When SD Fire-Rescue arrived, they determined they needed to access the storm drain system to try to locate the victim, and then San Diego urban search & rescue team members and Poway fire crews entered the storm system. The initial search proved fruitless, however.

"Firefighters were literally inside the .. storm drain, crawling on their stomachs to try to locate the victim," Windsor said, adding later that "when we go in a confined space, we're worried about all sorts of gases, limited oxygen, what's going on in the confined space that are environmentally dangerous to them. There are also animals in those confined spaces."
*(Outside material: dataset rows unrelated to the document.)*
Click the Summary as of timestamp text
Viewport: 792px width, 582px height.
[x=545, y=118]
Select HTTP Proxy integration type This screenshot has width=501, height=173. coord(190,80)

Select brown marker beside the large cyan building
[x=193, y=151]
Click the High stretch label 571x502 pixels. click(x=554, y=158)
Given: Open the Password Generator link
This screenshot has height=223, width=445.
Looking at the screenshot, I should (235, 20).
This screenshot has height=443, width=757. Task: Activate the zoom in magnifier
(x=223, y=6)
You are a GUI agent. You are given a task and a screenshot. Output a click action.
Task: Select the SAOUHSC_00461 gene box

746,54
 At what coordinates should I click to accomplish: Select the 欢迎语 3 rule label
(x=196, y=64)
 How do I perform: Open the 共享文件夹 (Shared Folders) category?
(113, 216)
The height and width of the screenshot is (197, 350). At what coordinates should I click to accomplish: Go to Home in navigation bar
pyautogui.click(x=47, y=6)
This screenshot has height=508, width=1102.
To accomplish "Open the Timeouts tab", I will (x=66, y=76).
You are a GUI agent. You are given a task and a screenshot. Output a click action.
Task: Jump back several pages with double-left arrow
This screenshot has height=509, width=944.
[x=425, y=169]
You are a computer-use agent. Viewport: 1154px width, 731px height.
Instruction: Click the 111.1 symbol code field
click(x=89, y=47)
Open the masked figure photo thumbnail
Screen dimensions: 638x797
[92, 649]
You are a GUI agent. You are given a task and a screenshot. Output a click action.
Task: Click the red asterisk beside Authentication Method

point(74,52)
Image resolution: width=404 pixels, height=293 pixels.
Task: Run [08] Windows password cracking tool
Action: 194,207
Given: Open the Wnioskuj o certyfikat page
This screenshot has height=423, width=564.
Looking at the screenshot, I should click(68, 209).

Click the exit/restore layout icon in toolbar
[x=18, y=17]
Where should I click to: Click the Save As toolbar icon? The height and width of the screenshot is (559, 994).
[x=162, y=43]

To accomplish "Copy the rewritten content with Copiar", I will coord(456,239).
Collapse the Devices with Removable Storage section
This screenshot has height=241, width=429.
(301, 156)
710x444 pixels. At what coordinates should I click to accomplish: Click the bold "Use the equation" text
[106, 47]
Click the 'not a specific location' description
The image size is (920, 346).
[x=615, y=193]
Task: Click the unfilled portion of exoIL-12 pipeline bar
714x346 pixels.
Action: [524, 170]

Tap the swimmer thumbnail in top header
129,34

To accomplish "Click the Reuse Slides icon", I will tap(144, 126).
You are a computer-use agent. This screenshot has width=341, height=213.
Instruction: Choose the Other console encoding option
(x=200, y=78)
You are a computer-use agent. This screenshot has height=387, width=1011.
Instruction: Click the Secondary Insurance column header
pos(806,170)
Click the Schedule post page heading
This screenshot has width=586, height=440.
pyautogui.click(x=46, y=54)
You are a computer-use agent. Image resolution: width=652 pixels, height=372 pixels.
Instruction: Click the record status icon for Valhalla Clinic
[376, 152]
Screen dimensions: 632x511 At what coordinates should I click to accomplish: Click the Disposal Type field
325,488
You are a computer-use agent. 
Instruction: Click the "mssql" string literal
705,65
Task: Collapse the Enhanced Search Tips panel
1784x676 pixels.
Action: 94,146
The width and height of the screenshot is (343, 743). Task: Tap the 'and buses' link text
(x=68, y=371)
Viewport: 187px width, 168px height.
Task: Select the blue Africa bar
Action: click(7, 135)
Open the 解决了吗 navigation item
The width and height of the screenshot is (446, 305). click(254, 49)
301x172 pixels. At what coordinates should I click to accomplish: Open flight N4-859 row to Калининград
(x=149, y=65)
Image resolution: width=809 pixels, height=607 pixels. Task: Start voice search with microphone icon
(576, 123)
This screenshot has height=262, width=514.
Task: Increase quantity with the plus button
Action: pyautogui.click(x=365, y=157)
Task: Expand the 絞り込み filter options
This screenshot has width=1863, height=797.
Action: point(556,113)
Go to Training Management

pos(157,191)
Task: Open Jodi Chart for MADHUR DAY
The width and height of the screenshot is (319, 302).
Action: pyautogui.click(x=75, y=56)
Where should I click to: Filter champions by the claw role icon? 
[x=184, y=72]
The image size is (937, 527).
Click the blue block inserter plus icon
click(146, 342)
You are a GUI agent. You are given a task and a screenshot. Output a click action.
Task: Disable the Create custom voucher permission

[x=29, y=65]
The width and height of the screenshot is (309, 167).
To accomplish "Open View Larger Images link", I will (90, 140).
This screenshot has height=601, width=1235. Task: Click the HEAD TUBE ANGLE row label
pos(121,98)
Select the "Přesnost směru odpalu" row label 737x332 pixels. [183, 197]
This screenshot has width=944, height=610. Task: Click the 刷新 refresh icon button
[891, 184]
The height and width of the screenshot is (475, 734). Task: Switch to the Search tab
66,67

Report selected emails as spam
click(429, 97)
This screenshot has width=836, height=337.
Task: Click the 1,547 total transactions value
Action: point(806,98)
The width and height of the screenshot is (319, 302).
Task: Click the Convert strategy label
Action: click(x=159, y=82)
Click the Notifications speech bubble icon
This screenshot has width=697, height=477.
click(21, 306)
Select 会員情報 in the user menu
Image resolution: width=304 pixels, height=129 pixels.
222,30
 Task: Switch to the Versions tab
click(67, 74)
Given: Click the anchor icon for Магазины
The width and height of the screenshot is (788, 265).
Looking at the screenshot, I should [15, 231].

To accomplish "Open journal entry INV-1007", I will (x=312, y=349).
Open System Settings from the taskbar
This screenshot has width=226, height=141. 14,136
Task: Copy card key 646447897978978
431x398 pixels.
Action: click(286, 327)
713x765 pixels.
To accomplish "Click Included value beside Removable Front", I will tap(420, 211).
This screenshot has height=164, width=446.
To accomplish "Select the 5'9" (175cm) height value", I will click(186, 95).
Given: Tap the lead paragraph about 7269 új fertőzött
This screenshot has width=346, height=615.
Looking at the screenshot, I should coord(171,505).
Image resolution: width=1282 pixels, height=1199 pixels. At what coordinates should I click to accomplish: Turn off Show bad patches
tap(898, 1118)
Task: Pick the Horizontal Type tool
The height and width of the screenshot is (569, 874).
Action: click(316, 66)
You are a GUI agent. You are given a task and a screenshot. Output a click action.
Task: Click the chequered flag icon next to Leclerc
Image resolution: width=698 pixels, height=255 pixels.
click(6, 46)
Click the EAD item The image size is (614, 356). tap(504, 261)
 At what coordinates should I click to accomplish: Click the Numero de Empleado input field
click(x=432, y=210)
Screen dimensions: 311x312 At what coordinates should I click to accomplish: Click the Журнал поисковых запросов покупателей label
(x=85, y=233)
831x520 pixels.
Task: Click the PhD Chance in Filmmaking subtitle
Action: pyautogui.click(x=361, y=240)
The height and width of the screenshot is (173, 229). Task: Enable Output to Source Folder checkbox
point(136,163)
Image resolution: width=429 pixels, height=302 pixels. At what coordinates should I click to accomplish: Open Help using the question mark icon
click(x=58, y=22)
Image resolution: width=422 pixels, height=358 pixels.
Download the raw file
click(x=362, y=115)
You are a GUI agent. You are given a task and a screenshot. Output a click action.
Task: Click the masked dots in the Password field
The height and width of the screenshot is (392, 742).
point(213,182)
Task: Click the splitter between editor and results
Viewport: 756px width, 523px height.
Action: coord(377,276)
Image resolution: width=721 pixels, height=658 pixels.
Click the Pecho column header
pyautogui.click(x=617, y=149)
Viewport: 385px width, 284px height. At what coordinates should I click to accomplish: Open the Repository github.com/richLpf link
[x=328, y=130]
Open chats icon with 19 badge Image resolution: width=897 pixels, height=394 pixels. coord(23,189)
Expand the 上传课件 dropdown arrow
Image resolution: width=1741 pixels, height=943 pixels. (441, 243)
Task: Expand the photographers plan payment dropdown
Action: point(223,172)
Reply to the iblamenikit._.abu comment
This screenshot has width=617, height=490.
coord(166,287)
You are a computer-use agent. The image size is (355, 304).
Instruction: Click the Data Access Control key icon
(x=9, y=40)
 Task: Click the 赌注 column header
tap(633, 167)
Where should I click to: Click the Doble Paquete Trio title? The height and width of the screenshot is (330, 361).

Rescuers were in the process of calling in a bomb squad with robots to aid in the search, Windsor said, while firefighters were opening manhole covers along the storm drain's path and ultimately locate Zhou in an area uphill from where they had been searching.

Rescuers then set up another tripod over the second manhole not far away, and an ambulance stood by at the ready with medics preparing a stretcher.

After using a system of ropes and pulleys, first-responders were able to pull Zhou and her rescuer to the surface at about 2:20 p.m. PT. Windsor said at the time that Zhou was taken to the hospital and underwent "lifesaving measures," which sadly failed.

"It is very amazing that we were able to extricate her and get her going to the hospital," Windsor said.

The rescue took place in a fairly isolated stretch of road between a large residential complex and an industrial park off of Scripps Poway Parkway.